* Prompt: Find each line below that contains the word "Instruction", and copy those lines out.

Dataset records:
--- Begin ---

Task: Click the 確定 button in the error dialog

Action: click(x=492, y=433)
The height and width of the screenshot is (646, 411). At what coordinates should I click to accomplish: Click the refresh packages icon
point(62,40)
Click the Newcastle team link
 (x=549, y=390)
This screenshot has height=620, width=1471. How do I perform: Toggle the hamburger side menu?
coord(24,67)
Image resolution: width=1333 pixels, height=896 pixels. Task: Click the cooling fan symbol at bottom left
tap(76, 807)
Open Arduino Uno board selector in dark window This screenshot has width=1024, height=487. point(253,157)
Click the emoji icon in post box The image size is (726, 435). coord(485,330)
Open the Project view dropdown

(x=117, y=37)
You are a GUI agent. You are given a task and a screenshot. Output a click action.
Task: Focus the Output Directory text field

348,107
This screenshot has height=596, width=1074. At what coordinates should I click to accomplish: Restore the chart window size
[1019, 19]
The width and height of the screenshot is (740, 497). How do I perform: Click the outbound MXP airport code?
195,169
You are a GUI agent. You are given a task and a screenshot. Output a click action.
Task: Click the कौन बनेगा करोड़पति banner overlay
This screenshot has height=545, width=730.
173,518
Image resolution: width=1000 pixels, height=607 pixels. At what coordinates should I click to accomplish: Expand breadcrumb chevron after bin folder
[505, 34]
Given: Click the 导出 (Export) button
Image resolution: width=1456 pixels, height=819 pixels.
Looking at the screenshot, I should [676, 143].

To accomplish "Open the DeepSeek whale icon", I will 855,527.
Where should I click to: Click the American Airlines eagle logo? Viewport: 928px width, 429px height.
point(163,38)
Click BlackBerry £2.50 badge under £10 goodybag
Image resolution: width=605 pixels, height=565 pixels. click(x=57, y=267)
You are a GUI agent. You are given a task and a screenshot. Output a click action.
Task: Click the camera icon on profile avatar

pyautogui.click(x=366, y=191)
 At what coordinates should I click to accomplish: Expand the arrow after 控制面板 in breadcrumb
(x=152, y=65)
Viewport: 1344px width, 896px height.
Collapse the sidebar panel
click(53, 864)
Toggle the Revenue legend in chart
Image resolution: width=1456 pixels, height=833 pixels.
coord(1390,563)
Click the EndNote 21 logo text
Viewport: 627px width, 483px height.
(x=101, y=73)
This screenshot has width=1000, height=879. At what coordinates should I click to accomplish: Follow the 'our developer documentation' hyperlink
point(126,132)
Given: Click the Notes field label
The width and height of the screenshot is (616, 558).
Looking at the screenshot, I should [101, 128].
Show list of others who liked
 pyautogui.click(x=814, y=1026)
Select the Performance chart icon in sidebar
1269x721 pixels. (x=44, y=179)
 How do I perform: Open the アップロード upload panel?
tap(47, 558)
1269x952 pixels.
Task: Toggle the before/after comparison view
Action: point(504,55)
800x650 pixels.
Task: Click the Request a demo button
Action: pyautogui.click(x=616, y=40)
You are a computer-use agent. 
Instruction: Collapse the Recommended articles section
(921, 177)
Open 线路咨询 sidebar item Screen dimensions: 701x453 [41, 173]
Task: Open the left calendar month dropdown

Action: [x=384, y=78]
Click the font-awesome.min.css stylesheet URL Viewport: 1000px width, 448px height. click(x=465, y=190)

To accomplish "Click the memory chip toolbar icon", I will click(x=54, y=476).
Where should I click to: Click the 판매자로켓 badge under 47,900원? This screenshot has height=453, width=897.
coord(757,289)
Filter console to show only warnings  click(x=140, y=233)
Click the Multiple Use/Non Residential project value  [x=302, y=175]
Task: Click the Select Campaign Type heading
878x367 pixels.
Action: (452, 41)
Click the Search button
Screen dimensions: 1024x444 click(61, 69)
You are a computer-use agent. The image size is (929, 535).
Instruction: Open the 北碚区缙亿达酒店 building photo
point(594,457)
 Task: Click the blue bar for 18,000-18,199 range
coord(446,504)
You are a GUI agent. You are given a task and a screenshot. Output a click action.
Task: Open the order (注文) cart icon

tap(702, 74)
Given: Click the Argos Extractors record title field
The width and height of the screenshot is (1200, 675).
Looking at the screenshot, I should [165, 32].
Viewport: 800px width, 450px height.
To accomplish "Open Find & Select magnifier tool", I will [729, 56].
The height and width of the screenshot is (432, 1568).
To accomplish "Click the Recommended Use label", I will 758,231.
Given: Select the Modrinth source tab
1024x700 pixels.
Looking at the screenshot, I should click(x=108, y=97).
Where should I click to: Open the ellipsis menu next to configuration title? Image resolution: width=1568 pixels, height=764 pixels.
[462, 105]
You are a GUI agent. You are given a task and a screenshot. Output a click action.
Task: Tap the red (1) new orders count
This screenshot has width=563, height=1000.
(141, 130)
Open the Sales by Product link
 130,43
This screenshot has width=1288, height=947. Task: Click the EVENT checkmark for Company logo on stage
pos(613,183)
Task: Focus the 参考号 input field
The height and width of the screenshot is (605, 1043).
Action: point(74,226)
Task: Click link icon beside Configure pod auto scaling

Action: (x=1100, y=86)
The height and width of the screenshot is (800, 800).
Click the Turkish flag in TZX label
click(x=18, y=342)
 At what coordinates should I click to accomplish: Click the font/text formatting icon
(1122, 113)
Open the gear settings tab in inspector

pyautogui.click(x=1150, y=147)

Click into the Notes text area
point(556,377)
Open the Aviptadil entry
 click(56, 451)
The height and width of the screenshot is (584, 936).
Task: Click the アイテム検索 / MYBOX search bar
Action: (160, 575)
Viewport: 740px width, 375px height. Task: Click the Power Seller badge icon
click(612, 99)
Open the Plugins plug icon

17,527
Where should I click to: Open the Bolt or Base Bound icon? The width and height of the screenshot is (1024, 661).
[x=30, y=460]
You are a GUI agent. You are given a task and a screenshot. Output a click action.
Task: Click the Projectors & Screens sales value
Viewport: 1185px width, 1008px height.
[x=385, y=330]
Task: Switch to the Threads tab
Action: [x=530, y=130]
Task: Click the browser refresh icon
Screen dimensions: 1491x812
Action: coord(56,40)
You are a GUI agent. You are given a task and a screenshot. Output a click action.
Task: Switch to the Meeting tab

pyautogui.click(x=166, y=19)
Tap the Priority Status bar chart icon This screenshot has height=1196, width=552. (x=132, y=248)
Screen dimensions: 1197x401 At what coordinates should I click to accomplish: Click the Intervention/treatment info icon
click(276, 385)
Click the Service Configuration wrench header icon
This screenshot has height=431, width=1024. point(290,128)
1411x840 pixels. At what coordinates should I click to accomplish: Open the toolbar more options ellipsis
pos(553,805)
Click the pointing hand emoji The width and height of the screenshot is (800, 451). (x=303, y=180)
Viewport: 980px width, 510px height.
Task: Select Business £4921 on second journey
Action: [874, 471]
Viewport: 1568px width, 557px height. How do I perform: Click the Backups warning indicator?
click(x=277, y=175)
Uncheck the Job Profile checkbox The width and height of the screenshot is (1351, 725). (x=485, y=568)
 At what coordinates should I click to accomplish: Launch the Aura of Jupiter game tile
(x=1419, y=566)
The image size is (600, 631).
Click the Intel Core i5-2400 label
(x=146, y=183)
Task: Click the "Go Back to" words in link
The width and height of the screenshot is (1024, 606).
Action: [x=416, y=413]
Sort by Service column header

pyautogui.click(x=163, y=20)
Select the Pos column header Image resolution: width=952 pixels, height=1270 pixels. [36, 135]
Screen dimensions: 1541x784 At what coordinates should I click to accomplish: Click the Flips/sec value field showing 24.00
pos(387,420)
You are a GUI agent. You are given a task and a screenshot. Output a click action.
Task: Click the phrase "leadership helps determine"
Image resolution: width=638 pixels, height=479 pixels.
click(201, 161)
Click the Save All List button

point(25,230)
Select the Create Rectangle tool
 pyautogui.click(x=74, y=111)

--- End ---

* Right answer:
Instruction: Collapse the Recommended articles section
Instruction: Open the 北碚区缙亿达酒店 building photo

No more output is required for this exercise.